AMA presenta los informes del sindicato CGT sobre las deficiencias en los centros educativos de Morón

    El portavoz de AMA Morón, Isidoro Ignacio Albarreal, presentó la pasada semana en rueda de prensa una serie de escritos realizados por la sección provincial de enseñanza del sindicato CGT sobre las “deficiencias de los centros educativos de Morón”, documentadas a través de visitas llevadas a cabo a lo largo de este año, las últimas de ellas hace escasos días.

    Unas deficiencias que, según Abarreal, “hemos denunciado muchas veces y ahora se corroboran con estos informes”. Por todo ello, desde AMA exigen que se tomen medidas “por parte del Ayuntamiento, en lo que sea competencia municipal, que fundamentalmente es el mantenimiento de las instalaciones, y por parte de la Delegación Territorial de Educación. En el caso de los institutos, las competencias pertenecen siempre a la junta de Andalucía”.

    Albarreal comenzó señalando que, según un informe de la CGT de diciembre de 2017, en el IES Carrillo Salcedo se detectó presencia de amianto en una dependencia que hace de almacén y recordó que la uralita, “está prohibida utilizarse en la construcción, conlleva problemas sanitarios y respiratorios según su ubicación, y además hay un acuerdo de la Junta de Andalucía de 2016 para ir retirando este material de todos los centros educativos”.
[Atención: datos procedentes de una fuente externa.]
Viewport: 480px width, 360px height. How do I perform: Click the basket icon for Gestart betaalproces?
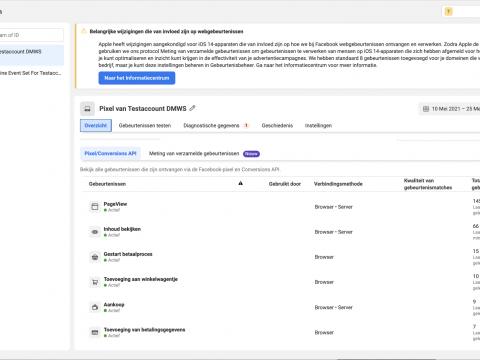95,257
    En enero de 2018, un informe sobre el estado del IES Fuente Nueva, detectaba que existían “desniveles por el corrimiento de tierras arcillosas, grietas en la fachada principal y en la azotea, que provocan filtraciones en la biblioteca, humedades en el salón de actos junto a la salida de emergencia, y la caída del yeso del techo a causa de las humedades”.
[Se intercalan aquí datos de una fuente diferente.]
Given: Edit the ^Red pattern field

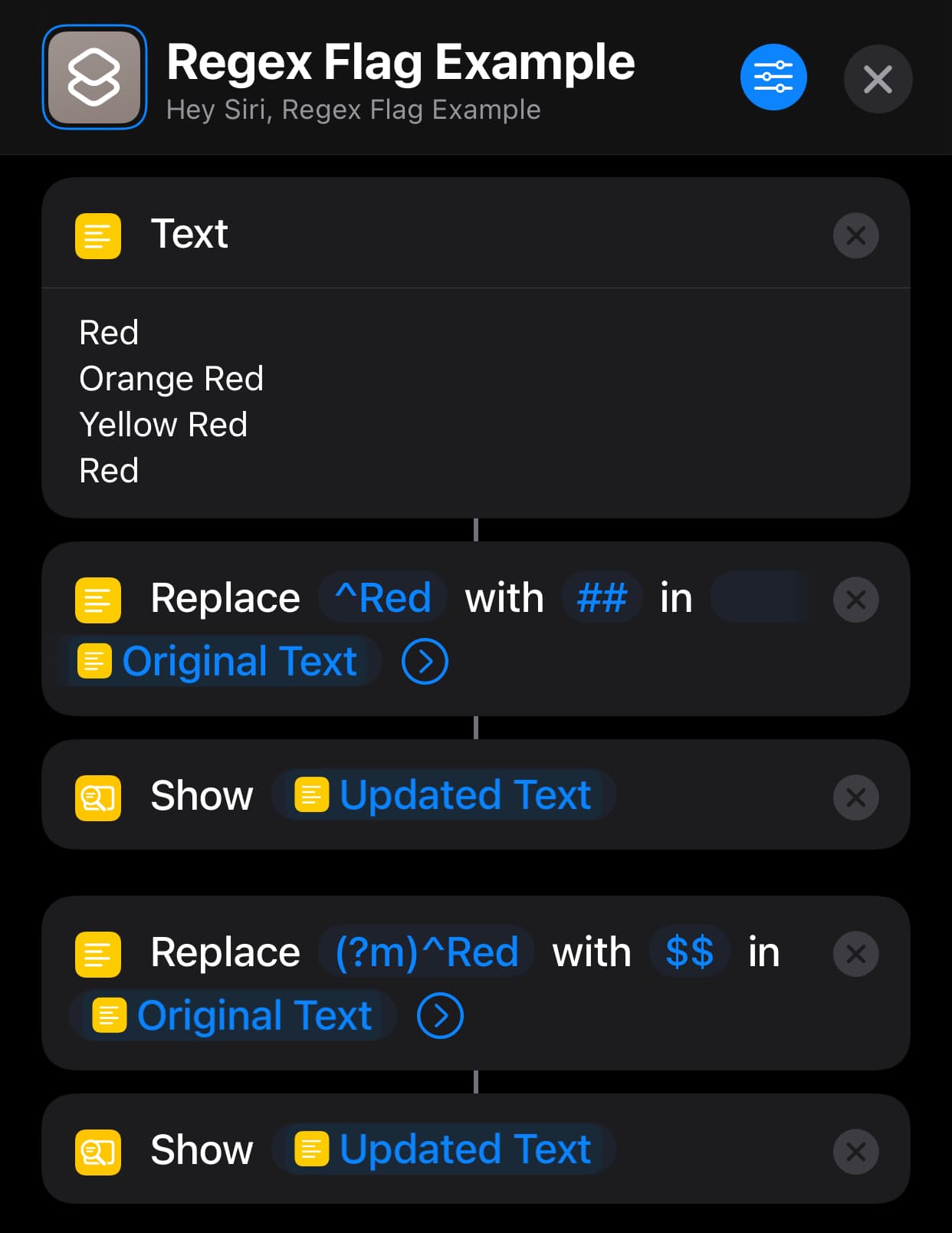Looking at the screenshot, I should 382,597.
    En febrero de este mismo año, otro informe señalaba que en el IES Fray Bartolomé de las Casas se había detectado la presencia de amianto en un depósito de agua “que no sabemos si se está utilizando para la bebida”, puntualizaba el portavoz de AMA.

    En junio de este año, en el colegio Antonio Machado se detectan “multitud de grietas en las paredes y techos de distintas dependencias del edificio, aulas, pasillos y escaleras. Además hay baldosas desprendidas de las paredes, así como otras levantadas y bordillos rotos en el acerado de acceso al edificio”.

    En el Colegio del Llanete, en noviembre de este año, “los bajantes externos son de fibrocemento, es decir, de amianto, material que también está presente en la cubierta de del aula de 4ºA, y no se descarta que pueda haber en otros sitios del colegio”.

    En el Colegio Fernando Villalón, con fecha 23 de noviembre, se informa que “casi la totalidad” de las ventanas son de la época en la que se construyó el centro, el año 1964, lo que supone un “peligro por los filos, la altura y su estado”. Además tienen rejas que hacen del edificio una “ratonera” en caso de ser necesaria su evacuación. “Esto se ve agravado porque el colegio no tiene escaleras externas de evacuación”, y también presenta un depósito de aguas de amianto.

    En este caso, el informe de la CGT señala que estas deficiencias suponen “hechos constitutivos de infracción de normas laborales”, al igual que ocurre en el CEIP María Auxiliadora, cuyo informe del 20 de noviembre denuncia “grietas, filtraciones, humedades, goteras, baldosas que se caen, puertas inadecuadas, muros con desprendimiento”.

    Albarreal apuntaba que “las numerosas grietas del muro del patio superior han llevado a la colocación de vallas de protección en una esquina, quedando inutilizado dicho patio. Además, el vallado de la parte opuesta ha sido robado y no se ha instalado uno nuevo, y la ausencia de estas vallas suponen riesgo de caída al patio anexo”. También se denuncia la presencia de canalones exteriores de amianto, y el desprendimiento de las baldosas del vestíbulo”. En este caso se apunta que “ahora están de obras para sustitución, pero se están realizando en horario de mañana, siendo incompatible con la labor educativa”. También se han detectado problemas de filtraciones en los pasillos, puertas “inapropiadas” y la falta de ascensor “para un centro que cuenta con dos aulas específicas con alumnado con movilidad reducida, lo que les impide acceder a la biblioteca”, señalaba Albarreal.

    Según AMA, la dirección del centro ha dirigido escritos a la Delegación Territorial de Educación y al Ayuntamiento de Morón, “pero ambas instituciones se lanzan la pelota mutuamente y no ponen solución al penoso estado del colegio”.